ASEAN Center for Energy (ACE) is an intergovernmental organisation within the ASEAN structure that addresses the interests of 10 ASEAN Member States (AMS) in the energy sector.  ACE was established on first January 1999. The organisation assumes a focal job in the ASEAN energy sector. It works intimately with energy specialists/services in the 10 AMS called the Sub-sector Networks (SSN) and the Specialised Energy Bodies (SEB) and with the ASEAN Secretariat, which goes about as the overseer and director of the Endowment reserve. Together, they carry out the ASEAN Plan of Action for Energy Cooperation (APAEC), a blueprint for better collaboration towards upgrading energy. Keeping the region's improvement, sustainable and harmless to the ecosystem is a fundamental concern of ASEAN's energy sector. This concern is shared as a typical subject of each Sub-sector Network in executing its programmes. The executive director is Dr Nuki Agya Utama.

History 
Established on 1 January 1999, the ASEAN Centre for Energy (ACE) is an intergovernmental organisation within ASEAN's structure that represents the 10 ASEAN Member States' (AMS) interests in the energy sector.

By providing relevant information and expertise, the Centre strives for alignment of energy strategies within ASEAN to ensure that energy policies and programmes are in harmony with the economic growth and the environmental sustainability of the region. It is guided by a Governing Council that consists of Senior Officials on Energy leaders from each AMS and a representative from the ASEAN Secretariat as an ex-officio member. Hosted by the Ministry of Energy and Mineral Resources of Indonesia, ACE's office is located in Jakarta.

To support the energy cooperation agenda under the ASEAN Vision 2020 which binds ASEAN Member States in a partnership for dynamic development towards the year 2020, the first series of guiding policy documents was established in 1998. The document, known as the ASEAN Plan of Actions on Energy Cooperation (APAEC) which was endorsed in 1999, laid the foundation for sound policy frameworks and implementation strategies for energy cooperation with relevant dialogue partners and international organisations.

APAEC guides the implementation of multilateral energy cooperation to enhance regional integration through harmonising energy strategies amongst AMS and achieve connectivity goals in ASEAN. It also aims to enhance energy security, accessibility, affordability and sustainability under the framework of the AEC. The current blueprint, APAEC 2016 - 2025highlights strategies on sustainability through, among others, the aspirational target of 23% renewable energy share of the primary energy mix by 2025, and 30% energy intensity reduction in 2025 based on 2005 levels.
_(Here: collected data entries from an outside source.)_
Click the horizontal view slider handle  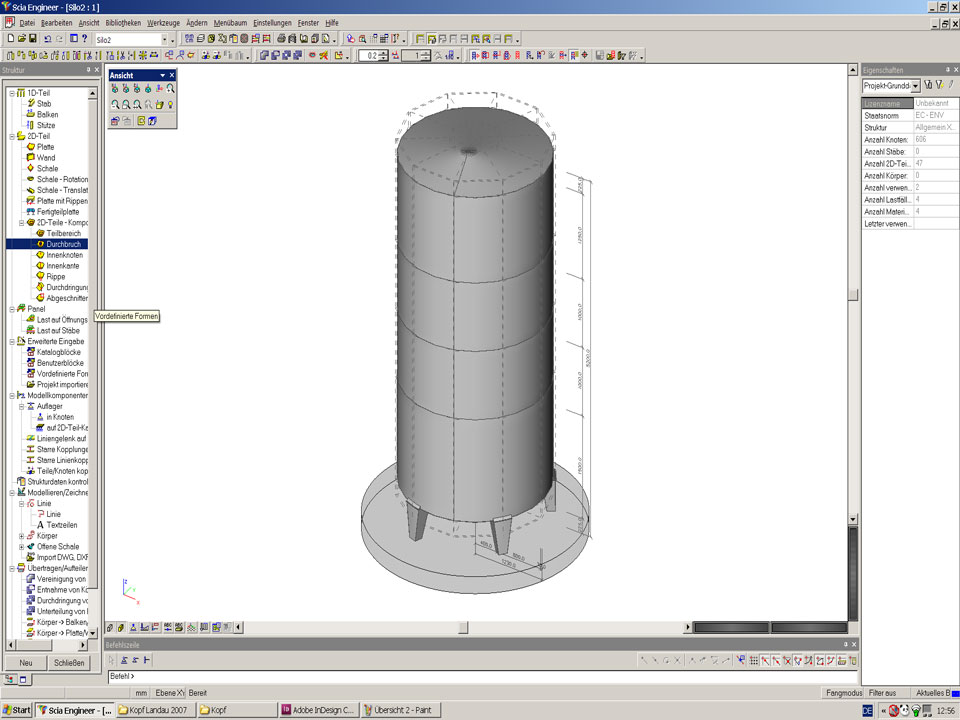[x=462, y=627]
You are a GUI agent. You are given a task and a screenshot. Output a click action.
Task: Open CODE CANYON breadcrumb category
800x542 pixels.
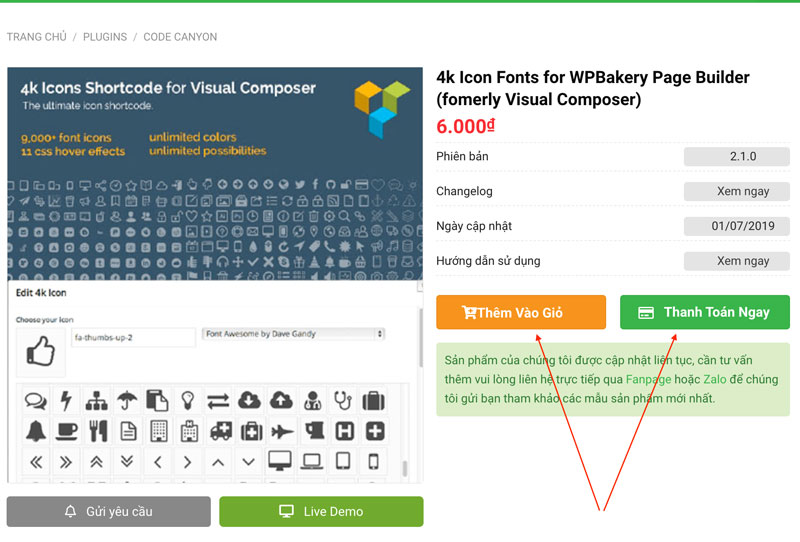180,37
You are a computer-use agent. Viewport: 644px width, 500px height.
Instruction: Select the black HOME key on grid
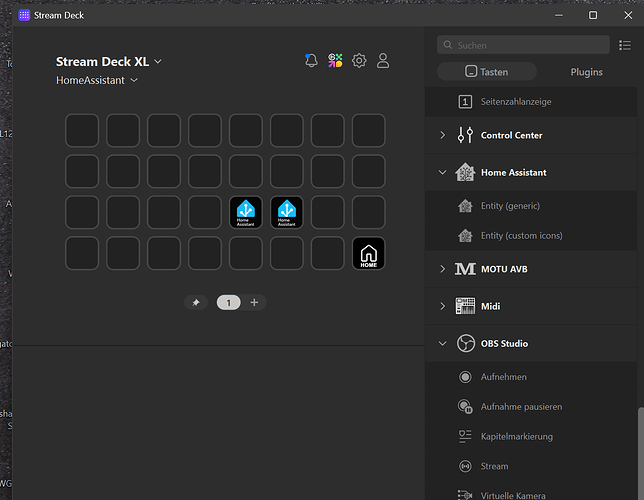pos(368,253)
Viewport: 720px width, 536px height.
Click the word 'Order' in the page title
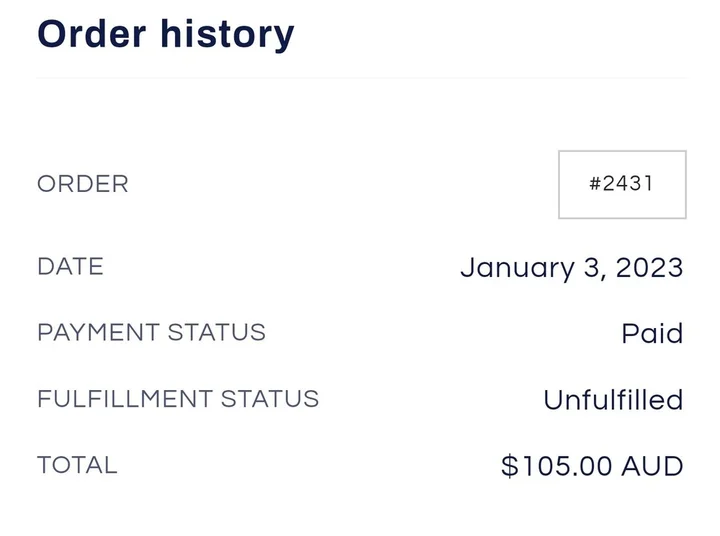pos(88,33)
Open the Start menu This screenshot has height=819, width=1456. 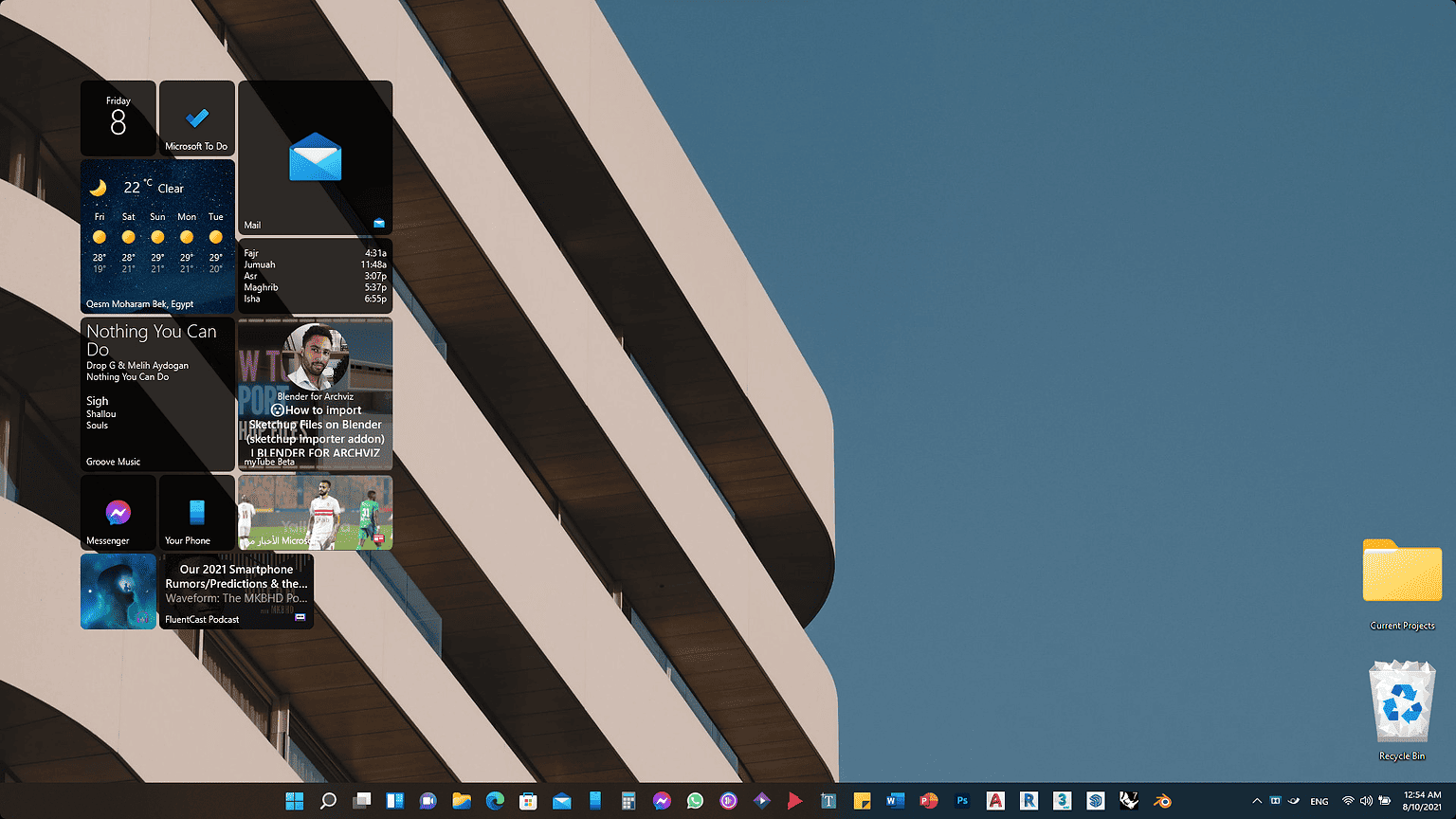coord(294,801)
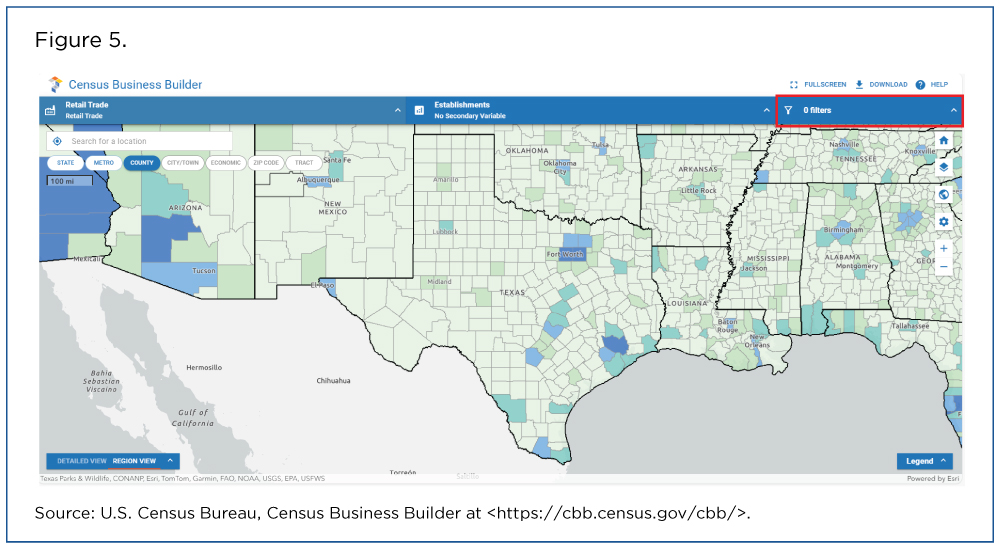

On 26 May 2015, ACE Governing Council endorsed the business plan of an Enhanced ACE: a high-performing institution and a regional centre of excellence which builds a coherent, coordinated, focused and robust energy policy agenda and strategy for ASEAN.

Member states

Structure 
On its 20th anniversary, ACE has come a long way in supporting AMS in advancing the energy sector. For the past decade, ASEAN has seen tremendous growth and proven itself to be a significant player in the world's economy. The energy sector is the fuel of all these developments. As a region, we have taken the initiative to challenge ourselves with collective targets that drive us to move forward. The organisational structure of ACE consists of the following departments: 
 Office of Executive Director  
 Administrative and Finance Department  
 ASEAN Plan of Action for Energy Cooperation (APAEC)  
 Renewable Energy and Energy Efficiency (REE)  
 Modelling and Policy Planning (MPP)  
 Power, Fossil Fuel, Alternative Energy and Storage (PFS)

ASEAN Plan of Action and Energy for Energy Cooperation (APAEC) 
The APAEC Department consists of the APAEC Secretariat, Business Development Unit, Information-Communication-Technology (ICT) and Legal Affairs.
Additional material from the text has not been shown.